The study, published in Nature Communications , found that agricultural nitrogen is responsible for 45% of the fluctuation increase in the annual carbon cycle. More carbon dioxide in the atmosphere and warmer temperatures contribute 40% and 18%, respectively.
The increasing fluctuation driven by crops doesn't necessarily impact carbon storage, Lombardozzi said, because crops are harvested every year and the carbon they absorb is returned to the atmosphere. However, agricultural management can be adapted to store more carbon in the soil long term, which would help to mitigate climate change.
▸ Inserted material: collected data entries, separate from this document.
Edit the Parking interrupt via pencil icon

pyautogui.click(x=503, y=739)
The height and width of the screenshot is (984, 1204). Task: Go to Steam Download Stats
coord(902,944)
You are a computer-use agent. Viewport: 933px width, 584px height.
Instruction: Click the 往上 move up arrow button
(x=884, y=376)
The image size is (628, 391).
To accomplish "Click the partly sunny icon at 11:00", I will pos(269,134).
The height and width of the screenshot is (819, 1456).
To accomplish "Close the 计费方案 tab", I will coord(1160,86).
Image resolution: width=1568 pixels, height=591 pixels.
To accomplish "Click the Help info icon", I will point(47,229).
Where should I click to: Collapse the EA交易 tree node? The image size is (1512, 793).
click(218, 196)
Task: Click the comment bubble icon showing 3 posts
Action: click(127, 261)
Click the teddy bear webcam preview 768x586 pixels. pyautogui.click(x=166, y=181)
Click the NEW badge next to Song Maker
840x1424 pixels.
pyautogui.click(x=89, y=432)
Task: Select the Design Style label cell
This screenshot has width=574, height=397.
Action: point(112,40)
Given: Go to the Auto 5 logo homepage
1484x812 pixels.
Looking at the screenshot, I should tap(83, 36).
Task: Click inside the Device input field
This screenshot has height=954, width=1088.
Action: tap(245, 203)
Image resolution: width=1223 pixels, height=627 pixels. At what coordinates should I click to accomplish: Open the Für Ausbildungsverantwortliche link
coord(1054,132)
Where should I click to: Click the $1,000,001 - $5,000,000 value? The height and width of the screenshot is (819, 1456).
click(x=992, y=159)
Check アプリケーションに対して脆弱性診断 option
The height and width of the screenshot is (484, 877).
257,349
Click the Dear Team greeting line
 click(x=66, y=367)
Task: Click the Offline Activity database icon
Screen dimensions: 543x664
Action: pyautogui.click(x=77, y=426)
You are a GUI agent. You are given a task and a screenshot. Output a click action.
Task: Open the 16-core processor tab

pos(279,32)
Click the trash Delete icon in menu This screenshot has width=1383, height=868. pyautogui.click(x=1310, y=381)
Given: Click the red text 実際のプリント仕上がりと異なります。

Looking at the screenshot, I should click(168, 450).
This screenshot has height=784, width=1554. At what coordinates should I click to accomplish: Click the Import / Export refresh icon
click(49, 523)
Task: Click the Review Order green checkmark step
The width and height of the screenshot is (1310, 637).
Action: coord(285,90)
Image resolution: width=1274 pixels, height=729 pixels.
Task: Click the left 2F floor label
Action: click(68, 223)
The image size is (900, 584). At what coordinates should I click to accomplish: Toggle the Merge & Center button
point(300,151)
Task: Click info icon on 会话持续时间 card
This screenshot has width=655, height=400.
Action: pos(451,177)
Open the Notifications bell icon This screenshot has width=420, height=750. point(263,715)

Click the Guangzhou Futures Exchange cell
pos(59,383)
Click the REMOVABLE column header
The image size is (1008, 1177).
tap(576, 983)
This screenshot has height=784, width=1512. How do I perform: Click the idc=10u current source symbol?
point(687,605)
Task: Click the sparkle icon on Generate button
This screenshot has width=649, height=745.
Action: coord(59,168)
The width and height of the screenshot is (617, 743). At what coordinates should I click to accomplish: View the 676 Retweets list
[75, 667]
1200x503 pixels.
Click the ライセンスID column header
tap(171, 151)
"Agricultural management practices are very important to shaping the world we live in," said co-author Gretchen Keppel-Aleks, an atmospheric scientist at the University of Michigan. "At a time when many people feel like climate change has had profound and negative impacts on their lives through wildfire, flooding or droughts, we can use the fact that this study shows that agricultural management has a profound impact on carbon fluxes to think about how we can use agricultural management to our advantage."
Guided by emerging science, many farmers are adopting practices collectively known as regenerative agriculture to improve soil health and crop production while also mitigating climate change.
Earth system models need to include agriculture
Previous studies have shown that the seasonal difference between high and low concentrations of carbon dioxide in the atmosphere was increasing but overlooked agriculture's important role because past versions of Earth system models did not include agricultural processes. Lombardozzi and her co-authors used the Community Earth System Model, developed by the National Center for Atmospheric Research in collaboration with researchers from other institutions, to quantify the sources causing the fluctuation increase and discover that agricultural nitrogen is the most significant factor.
All Earth system models are complex because they encompass global atmospheric, land and ocean processes, including chemistry, biology and physics for the entire planet. The Community Earth System Model is unique because it also incorporates agricultural processes.
Lombardozzi said that Earth system models need to represent agriculture, in particular agricultural nitrogen, to accurately assess the carbon cycle, but most of them currently do not. "It is really hard to represent human decisions in an Earth system model, but we need to tackle it," she said.